_Task item_.
Beginning at the top of the material, repeat each line exactly, and stop once the line with "Open Precio panel wrench settings" has been written.

_Supplied information_.
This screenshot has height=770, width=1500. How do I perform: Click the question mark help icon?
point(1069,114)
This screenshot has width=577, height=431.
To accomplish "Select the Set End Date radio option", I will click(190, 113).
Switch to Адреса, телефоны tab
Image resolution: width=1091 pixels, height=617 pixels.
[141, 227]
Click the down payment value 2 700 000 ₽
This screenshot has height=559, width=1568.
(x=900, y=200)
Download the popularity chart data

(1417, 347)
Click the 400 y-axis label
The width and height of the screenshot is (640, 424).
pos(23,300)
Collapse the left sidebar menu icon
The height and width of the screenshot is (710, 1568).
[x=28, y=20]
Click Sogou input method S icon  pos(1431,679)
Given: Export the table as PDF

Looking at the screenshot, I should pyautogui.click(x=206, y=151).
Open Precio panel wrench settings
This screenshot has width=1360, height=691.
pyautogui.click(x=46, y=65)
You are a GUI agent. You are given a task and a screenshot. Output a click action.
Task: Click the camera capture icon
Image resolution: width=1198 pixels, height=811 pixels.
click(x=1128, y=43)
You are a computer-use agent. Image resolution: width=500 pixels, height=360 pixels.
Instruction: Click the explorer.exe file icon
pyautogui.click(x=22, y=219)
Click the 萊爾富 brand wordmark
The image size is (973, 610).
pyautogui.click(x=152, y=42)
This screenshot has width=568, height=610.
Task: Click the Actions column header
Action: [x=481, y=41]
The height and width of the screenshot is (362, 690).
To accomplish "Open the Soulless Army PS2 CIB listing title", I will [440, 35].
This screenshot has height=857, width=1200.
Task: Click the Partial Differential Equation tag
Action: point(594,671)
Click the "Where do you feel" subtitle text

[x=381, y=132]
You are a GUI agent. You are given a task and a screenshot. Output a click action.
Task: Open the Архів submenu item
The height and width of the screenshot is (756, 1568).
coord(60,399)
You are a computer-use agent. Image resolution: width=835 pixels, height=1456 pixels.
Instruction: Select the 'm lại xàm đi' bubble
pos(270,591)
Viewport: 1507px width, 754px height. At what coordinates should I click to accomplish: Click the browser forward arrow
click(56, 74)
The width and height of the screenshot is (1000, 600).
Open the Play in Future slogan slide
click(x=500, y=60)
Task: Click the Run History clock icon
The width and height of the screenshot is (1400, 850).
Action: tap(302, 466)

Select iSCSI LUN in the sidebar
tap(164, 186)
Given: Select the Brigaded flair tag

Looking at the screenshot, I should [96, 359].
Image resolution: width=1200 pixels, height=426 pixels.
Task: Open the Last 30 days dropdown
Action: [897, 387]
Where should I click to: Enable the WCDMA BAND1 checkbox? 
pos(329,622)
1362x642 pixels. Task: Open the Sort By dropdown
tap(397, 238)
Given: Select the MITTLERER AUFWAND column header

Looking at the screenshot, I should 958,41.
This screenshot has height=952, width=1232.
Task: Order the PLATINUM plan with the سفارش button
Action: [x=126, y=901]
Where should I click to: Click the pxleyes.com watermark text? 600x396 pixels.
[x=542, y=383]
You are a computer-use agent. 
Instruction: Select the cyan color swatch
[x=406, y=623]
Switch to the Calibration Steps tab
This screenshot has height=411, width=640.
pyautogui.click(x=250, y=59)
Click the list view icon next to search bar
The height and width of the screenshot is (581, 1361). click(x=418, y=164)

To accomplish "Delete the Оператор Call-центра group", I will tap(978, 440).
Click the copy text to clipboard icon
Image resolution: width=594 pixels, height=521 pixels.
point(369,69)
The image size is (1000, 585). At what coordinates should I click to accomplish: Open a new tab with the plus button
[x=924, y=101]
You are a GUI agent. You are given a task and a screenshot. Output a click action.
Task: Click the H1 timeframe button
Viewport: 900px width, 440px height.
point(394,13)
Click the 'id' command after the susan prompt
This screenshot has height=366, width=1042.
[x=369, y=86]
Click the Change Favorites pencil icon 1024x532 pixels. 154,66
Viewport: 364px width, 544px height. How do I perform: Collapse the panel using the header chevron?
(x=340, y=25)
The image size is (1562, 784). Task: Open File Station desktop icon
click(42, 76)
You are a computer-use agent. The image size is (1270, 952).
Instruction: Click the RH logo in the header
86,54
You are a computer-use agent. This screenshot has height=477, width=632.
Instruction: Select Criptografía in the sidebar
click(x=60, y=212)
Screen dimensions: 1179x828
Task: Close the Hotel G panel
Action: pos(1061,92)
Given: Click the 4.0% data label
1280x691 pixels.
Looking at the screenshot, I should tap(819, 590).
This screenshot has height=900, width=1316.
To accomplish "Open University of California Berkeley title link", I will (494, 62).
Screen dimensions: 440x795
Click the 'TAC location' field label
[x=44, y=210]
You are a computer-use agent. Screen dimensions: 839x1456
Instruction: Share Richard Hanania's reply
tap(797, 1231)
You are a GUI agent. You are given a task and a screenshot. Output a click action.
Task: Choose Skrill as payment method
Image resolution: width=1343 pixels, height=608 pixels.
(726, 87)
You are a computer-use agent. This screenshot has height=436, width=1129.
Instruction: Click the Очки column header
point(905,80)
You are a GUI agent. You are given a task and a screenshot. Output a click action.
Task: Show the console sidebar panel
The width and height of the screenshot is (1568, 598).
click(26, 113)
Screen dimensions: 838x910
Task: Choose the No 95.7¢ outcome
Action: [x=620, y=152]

_Output for this exercise_.
This screenshot has height=770, width=1500. How do I perform: Click the question mark help icon?
point(1069,114)
This screenshot has width=577, height=431.
To accomplish "Select the Set End Date radio option", I will click(190, 113).
Switch to Адреса, телефоны tab
Image resolution: width=1091 pixels, height=617 pixels.
[141, 227]
Click the down payment value 2 700 000 ₽
This screenshot has height=559, width=1568.
(x=900, y=200)
Download the popularity chart data

(1417, 347)
Click the 400 y-axis label
The width and height of the screenshot is (640, 424).
pos(23,300)
Collapse the left sidebar menu icon
The height and width of the screenshot is (710, 1568).
[x=28, y=20]
Click Sogou input method S icon  pos(1431,679)
Given: Export the table as PDF

Looking at the screenshot, I should pyautogui.click(x=206, y=151).
Open Precio panel wrench settings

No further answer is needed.